Age, Hyperlipidemia, and Risk
For young men (younger than age 35 years) and premenopausal women, elevated total and LDL cholesterol levels increase the long-term risk of developing CHD. However, short-term CHD risk among those with even moderately high LDL cholesterol levels (160 to 220 mg/dL) but no other CHD risk factors remains relatively low. On the other hand, the presence of additional CHD risk factors, particularly diabetes or family history of early CHD, appears to increase short-term risk, as does the development of a very high LDL cholesterol level (220 mg/dL).
CHD risk due to hypercholesterolemia in the elderly is also incompletely defined. The relative risk of CHD observed in men 60 to 79 years of age with marked hypercholesterolemia is about 1.5. This relative risk is lower than that in comparably hypercholesterolemic patients younger than 60 years of age.
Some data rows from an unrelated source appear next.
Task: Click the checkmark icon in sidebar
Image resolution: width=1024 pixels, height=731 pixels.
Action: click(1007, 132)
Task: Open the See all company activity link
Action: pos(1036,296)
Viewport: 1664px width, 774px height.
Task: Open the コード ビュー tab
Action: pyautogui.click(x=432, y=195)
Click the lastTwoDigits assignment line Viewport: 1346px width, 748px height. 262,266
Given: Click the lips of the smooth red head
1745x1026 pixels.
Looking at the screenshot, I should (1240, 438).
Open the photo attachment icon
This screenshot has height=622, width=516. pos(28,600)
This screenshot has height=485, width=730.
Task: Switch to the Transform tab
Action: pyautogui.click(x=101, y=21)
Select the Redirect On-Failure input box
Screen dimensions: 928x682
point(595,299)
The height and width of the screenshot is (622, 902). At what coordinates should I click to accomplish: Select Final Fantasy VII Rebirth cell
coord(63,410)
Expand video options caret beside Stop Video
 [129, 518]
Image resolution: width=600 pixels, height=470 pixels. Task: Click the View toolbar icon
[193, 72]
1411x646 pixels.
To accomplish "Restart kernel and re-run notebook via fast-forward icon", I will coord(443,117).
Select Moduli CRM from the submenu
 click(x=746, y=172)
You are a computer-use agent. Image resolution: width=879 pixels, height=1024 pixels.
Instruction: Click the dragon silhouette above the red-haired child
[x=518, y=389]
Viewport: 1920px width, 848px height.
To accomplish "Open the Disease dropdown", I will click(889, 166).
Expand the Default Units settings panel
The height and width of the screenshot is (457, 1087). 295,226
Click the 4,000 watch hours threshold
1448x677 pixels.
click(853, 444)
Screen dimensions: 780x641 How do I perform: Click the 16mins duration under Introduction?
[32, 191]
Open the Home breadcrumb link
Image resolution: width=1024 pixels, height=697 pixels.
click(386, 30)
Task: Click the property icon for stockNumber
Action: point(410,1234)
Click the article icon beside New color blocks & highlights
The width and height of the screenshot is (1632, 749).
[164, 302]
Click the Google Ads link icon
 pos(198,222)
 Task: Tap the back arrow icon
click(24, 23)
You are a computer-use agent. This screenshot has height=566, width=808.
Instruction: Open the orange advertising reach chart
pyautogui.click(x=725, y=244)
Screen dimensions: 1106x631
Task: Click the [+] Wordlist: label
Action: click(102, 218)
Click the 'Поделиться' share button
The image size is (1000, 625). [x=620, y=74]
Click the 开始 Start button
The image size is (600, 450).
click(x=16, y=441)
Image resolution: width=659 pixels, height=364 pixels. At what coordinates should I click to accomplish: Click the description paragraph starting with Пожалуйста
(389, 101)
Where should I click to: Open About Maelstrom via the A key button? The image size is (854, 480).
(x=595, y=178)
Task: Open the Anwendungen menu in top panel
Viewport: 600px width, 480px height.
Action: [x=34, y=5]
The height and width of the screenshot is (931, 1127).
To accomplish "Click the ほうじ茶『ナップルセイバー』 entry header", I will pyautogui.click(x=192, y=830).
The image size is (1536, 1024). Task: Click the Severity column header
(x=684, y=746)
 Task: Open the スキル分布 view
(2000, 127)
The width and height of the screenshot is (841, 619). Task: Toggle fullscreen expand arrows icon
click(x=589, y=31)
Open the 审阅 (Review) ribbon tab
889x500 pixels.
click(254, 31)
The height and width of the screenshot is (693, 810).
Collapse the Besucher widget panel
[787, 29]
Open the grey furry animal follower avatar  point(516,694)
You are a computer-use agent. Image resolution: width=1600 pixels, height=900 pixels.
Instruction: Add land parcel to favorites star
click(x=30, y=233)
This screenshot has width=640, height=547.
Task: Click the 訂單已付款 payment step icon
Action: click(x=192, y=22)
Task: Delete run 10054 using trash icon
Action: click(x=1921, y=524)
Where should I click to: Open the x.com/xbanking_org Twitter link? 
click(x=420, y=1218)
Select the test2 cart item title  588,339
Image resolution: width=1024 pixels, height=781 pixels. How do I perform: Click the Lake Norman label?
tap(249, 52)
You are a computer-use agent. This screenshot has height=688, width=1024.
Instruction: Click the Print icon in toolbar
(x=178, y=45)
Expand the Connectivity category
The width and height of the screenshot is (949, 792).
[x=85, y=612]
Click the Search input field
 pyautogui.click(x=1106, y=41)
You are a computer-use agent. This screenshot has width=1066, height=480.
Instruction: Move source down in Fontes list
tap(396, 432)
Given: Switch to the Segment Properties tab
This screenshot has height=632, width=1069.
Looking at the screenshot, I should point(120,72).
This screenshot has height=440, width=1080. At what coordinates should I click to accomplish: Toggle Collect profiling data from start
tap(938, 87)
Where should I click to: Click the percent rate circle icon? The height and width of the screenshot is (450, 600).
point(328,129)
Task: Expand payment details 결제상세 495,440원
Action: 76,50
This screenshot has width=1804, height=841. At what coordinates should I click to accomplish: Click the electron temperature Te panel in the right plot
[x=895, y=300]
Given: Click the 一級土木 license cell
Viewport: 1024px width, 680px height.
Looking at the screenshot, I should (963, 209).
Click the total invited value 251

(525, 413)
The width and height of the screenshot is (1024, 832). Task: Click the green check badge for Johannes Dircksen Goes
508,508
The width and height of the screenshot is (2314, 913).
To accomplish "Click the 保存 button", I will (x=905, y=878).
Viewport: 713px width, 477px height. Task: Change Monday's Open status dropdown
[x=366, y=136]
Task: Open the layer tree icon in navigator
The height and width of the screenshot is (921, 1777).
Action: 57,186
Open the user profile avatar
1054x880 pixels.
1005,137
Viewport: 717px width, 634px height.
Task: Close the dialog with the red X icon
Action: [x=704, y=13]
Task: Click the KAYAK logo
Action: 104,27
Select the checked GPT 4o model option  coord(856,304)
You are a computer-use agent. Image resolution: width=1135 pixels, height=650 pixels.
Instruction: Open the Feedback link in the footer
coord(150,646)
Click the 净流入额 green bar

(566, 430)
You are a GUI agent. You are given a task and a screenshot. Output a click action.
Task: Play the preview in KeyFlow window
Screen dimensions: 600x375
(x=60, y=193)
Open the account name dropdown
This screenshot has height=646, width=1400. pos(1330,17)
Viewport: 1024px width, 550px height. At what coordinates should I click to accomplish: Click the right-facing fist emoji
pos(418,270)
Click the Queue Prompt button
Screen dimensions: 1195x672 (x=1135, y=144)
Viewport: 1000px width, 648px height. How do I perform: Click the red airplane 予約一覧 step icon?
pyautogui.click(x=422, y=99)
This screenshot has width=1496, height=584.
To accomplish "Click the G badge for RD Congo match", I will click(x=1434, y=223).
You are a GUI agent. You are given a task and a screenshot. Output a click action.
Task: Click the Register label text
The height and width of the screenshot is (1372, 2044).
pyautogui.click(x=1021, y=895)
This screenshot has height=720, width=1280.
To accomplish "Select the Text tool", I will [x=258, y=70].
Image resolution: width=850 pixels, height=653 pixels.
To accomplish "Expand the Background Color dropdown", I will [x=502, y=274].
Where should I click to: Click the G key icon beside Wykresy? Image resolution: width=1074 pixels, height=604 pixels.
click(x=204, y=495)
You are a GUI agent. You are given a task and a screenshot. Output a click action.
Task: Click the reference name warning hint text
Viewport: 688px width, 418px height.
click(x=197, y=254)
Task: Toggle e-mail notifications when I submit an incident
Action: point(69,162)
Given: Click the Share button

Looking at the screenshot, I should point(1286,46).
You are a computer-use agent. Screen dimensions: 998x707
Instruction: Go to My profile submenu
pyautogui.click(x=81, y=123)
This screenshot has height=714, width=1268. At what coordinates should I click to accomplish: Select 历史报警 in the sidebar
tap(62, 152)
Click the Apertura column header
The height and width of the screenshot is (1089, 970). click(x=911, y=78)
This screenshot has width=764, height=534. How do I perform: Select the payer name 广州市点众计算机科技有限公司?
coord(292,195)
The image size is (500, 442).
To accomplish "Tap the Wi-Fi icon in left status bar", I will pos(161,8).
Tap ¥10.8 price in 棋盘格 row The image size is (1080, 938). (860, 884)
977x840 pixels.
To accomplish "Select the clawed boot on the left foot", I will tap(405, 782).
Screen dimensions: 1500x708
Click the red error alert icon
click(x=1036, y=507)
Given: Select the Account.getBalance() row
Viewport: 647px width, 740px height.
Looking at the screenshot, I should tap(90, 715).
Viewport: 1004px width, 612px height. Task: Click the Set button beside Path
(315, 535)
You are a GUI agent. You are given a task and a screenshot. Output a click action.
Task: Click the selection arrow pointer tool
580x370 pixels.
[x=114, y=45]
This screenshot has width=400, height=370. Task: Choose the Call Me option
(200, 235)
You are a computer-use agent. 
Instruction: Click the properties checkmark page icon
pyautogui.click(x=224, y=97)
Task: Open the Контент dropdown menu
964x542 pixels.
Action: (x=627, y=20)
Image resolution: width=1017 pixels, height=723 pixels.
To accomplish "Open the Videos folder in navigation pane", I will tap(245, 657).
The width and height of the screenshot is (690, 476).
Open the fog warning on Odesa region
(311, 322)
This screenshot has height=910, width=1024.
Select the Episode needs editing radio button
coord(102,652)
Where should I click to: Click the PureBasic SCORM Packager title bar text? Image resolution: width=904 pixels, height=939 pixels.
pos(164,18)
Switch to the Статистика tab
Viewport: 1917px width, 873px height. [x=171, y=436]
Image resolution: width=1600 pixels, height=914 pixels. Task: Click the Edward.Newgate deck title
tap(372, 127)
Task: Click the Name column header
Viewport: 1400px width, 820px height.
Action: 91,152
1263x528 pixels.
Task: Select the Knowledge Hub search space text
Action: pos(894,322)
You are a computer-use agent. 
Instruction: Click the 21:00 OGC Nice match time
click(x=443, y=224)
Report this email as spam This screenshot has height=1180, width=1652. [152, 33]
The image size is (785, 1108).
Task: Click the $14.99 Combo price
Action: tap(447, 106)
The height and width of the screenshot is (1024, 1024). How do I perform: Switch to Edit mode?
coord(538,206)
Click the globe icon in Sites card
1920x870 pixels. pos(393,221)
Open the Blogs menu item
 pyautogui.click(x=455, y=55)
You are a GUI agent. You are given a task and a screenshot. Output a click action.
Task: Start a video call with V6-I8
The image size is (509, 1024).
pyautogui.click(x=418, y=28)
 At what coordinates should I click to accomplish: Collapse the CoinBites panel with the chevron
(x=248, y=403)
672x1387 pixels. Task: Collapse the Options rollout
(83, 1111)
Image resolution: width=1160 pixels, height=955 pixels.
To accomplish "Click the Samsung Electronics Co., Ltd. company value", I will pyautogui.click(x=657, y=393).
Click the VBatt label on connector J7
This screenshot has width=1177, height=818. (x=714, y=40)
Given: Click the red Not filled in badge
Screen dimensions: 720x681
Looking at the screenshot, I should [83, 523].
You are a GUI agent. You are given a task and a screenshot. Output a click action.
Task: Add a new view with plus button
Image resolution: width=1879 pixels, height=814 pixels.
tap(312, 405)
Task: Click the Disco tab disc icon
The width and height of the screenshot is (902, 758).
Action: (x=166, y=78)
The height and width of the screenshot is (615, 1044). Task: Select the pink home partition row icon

The difference is believed to be related to the high prevalence of already established CHD, hypertension, and diabetes in this age group. Among hyperlipidemic elderly patients with established CHD, the relative risk of a new coronary event is just as high as in younger patients. Because the elderly have the highest rates of coronary disease in the population (85% of individuals dying of CHD are 65 years or older), the aggressiveness with which to screen older individuals is a topic of debate in the prevention field.
Nonpharmacologic Measures
Decreases in the intake of cholesterol and saturated fat in controlled settings can reduce total and LDL cholesterol levels by 30% or more, but this magnitude of reduction is rarely achieved in clinical practice. LDL cholesterol levels are lowered by an average of 10% when reasonably intensive diets are used in the outpatient setting. Dietary measures may also produce a small (˜5%) reduction in HDL cholesterol concentration, although the overall total-to-HDL ratio typically still improves. Weight loss (if the patient is obese), aerobic exercise, and smoking cessation can raise the HDL cholesterol level and facilitate the dietary lowering of LDL cholesterol. These measures also reduce CHD risk by decreasing blood pressure and glucose intolerance. Caloric and fat restrictions and control of diabetes lower triglyceride levels, an effect enhanced by the restriction or elimination of alcohol. In patients with moderate to severe hypertriglyceridemia, even modest alcohol intake can be a significant factor. The CHD risk tradeoff between alcohol’s HDLand triglyceride-raising properties has not been well-studied. Reductions in CHD risk follow from cholesterol lowering and amelioration of other risk factors.